J’ai déjà écrit sur ce site, – et j’étais bien heureux d’avoir ce site pour pouvoir en écrire en toute liberté, – à propos de Jobert, avec qui j’ai entretenu une relation d’estime et de considération respectueuses et partagées tout au long des années 1990, et aussi à propos de Jobert-Séguin, et chaque fois pour les saluer après qu’ils nous eussent quittés. Sur Fillon, j’ai écrit quelques mots (j’aurais pu et du en dire plus) lorsqu’il défendit personnellement et fermement en novembre 2009 l’accord France-Russie sur la vente des Mistral que les autres, membres du parti des salonards, dénonçaient avec horreur et ont depuis si vigoureusement cochonné pour rester à la hauteur de leurs engagements de soumission (toujours le Monstre, le Système, et la fascination des winners). En une autre occasion, dont je n’ai pas dit mot je crois, j’ai été touché par l’attitude de Fillon lors d’une courte séquence télévisée : lorsque, interrogé sur Séguin le jour de son décès, le premier ministre d’alors bredouilla quelques mots qui lui sortaient si difficilement tant il avait la gorge serrée et les yeux pleins de larmes. Fillon, poulain de Séguin avant de s’en éloigner un peu, retrouvait à cet instant le lien des cœurs nobles, celui qui l’avait attaché à Séguin et qui l’attachait sans qu’il le sache à Jobert, le lien qui relie les losers entre eux dans une époque où être loser est un honneur...
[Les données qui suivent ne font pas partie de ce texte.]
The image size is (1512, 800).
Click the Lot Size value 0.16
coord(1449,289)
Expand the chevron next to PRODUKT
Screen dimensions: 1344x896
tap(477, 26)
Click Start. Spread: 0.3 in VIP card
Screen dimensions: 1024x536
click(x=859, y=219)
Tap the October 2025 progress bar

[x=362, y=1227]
... Ou bien, faut-il commencer à dire “était” (“dans une époque où être loser était un honneur”) ? Ou bien, faut-il commencer à dire que les losers ne sont plus les perdants ? Comme chacun le sait et sans qu’il faille y voir en aucune façon d’équivalence politique selon l’entendement courant mais en s’en tenant à la métaphore métahistorique que réclame absolument le basculement extraordinaire de la séquence actuelle, le Brexit et Trump étaient des losers dans l’entreprise qu’ils tentaient et qu’ils ont finalement menée à bien à l’ébahissement stupéfié des sondages que les winners bidouillent entre eux pour se convaincre qu’ils le sont encore. Ces deux-là, Brexit et Trump, ont acté le “basculement extraordinaire” en y apportant leur contribution. Comme je vois les choses, et selon le peu que je connais du secret des hommes et de leurs proximités bien peu connues, Fillon vainqueur hier des primaires du LR français alors qu’il n’existait pas pour les commentateurs sérieux (commentateurs-Système) au début de la campagne (loser, certes), Fillon pourrait bien être de la même veine de ceux qui contribuent au basculement.

Écrivant cela, je ne fais pas de la politique ni n’avance aucune prédiction ni la moindre proposition qui concernât tel ou tel événement à venir. Je pose un constat et en tire les conséquences pour mon parti, qui est celui de l’antiSystème. Fillon, vainqueur comme il l’a été hier soir, est entré dans l’antiSystème comme “on entre en politique”, du temps où cette expression pouvait encore exprimer quelque vertu autre que la démagogie et le sophisme régnant ; que celui lui plaise ou non, mais cela ne devrait pas lui déplaire, qu’il en ait conscience ou pas, mais il en éprouvera un bonheur nouveau lorsqu’il en aura conscience. Par conséquent, ni prédiction, ni proposition ; rien que le constat que le “basculement extraordinaire” se poursuit, se confirme, ne cesse de prendre de cette vitesse et de cette puissance qui donnent aux événements leur irrésistibilité et leur inéluctabilité.